Collected data entries:

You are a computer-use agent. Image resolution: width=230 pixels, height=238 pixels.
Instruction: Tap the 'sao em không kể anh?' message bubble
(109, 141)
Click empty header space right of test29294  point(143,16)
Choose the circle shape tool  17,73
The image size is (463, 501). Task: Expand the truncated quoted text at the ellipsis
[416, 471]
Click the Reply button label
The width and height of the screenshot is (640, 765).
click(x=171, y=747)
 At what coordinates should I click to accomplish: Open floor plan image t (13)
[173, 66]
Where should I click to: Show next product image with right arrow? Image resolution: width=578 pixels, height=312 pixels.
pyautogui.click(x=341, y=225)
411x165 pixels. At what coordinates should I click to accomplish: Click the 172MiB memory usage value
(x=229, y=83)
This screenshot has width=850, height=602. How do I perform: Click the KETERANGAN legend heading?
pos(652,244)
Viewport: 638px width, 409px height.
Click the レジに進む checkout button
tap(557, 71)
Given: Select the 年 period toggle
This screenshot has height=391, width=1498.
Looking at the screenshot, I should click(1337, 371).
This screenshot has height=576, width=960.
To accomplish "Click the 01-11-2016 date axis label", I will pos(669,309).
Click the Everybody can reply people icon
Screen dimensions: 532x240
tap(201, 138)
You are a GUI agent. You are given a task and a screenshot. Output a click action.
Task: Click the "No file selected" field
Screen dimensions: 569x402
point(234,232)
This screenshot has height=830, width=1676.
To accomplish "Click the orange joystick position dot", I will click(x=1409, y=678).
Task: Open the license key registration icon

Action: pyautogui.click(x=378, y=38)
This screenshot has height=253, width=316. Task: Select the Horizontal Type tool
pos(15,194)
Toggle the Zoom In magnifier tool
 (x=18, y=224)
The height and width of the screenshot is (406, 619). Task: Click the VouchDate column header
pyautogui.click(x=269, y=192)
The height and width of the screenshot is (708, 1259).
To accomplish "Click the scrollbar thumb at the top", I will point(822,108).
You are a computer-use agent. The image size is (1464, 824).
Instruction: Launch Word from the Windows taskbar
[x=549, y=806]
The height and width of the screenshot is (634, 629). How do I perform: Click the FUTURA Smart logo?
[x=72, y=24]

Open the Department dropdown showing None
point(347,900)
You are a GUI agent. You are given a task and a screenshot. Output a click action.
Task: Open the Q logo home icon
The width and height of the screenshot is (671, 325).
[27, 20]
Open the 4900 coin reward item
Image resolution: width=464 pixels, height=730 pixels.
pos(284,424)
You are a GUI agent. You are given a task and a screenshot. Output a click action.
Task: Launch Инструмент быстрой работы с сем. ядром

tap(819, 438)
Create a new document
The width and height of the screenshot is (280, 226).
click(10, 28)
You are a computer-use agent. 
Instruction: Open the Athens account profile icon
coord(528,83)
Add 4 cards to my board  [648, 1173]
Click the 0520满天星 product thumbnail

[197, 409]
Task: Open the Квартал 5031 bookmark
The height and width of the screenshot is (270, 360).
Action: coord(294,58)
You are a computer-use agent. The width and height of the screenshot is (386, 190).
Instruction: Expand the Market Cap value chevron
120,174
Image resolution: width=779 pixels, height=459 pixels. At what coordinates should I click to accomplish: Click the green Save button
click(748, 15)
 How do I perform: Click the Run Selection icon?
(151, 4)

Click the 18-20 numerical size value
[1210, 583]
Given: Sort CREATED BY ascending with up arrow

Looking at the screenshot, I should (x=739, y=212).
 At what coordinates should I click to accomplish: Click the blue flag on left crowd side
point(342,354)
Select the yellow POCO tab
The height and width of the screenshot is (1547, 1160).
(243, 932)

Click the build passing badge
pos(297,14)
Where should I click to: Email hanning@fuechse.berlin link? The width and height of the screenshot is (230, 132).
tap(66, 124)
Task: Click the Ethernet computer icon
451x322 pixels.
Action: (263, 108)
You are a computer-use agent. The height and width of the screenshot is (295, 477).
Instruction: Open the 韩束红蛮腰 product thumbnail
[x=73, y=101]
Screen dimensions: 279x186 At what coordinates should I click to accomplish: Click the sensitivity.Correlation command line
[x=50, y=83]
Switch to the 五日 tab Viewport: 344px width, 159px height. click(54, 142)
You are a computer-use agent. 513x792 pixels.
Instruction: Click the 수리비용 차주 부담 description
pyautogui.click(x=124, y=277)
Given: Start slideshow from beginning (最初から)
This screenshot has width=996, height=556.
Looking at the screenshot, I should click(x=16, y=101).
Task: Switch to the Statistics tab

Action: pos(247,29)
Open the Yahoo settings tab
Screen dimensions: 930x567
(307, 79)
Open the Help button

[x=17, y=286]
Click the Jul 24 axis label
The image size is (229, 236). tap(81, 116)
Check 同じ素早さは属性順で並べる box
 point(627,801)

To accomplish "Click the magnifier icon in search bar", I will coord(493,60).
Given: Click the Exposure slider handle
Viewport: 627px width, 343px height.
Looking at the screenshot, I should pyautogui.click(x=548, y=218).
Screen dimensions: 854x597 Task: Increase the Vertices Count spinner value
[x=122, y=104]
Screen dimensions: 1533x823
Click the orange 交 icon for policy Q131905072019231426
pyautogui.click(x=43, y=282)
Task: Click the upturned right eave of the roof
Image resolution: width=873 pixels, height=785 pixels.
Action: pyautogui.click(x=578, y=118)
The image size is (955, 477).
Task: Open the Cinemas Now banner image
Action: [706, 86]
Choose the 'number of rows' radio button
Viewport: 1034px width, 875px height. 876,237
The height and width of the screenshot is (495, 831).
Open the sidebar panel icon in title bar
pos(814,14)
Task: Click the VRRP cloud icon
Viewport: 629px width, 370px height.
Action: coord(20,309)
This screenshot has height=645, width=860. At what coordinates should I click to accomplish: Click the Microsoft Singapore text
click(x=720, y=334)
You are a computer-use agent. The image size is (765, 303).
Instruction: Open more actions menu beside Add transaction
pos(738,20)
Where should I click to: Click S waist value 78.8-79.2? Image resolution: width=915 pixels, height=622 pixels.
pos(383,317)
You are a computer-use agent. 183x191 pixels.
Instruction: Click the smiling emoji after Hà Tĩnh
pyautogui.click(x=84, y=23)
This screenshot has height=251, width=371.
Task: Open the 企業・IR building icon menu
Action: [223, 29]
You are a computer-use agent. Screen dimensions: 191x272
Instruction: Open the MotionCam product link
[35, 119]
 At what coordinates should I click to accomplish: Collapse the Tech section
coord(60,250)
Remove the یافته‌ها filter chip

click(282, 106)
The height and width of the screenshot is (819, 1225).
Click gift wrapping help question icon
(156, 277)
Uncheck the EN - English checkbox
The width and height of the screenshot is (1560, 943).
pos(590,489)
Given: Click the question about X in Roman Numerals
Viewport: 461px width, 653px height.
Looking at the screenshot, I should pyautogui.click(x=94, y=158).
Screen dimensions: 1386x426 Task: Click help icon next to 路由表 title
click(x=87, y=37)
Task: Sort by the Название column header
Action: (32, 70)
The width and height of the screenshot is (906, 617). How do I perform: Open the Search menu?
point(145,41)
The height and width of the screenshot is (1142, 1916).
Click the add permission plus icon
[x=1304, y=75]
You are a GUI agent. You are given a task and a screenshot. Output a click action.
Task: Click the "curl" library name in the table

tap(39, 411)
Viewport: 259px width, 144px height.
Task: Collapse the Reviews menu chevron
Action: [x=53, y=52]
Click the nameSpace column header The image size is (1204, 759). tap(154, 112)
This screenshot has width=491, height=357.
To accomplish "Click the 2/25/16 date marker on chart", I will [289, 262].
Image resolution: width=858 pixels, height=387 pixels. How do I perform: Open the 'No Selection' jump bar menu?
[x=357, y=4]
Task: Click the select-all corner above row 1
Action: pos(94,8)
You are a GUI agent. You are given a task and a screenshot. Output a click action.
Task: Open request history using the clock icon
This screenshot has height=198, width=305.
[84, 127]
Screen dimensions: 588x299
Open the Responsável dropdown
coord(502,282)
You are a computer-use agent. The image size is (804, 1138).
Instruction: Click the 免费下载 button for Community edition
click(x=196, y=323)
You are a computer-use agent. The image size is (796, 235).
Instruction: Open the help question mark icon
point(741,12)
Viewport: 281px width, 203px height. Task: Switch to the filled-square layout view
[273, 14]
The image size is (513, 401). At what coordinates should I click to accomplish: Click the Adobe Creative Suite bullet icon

**What needs to be done**
The number alone, please: how many lines in the data contain the string "computer"?

**Result of the task**
12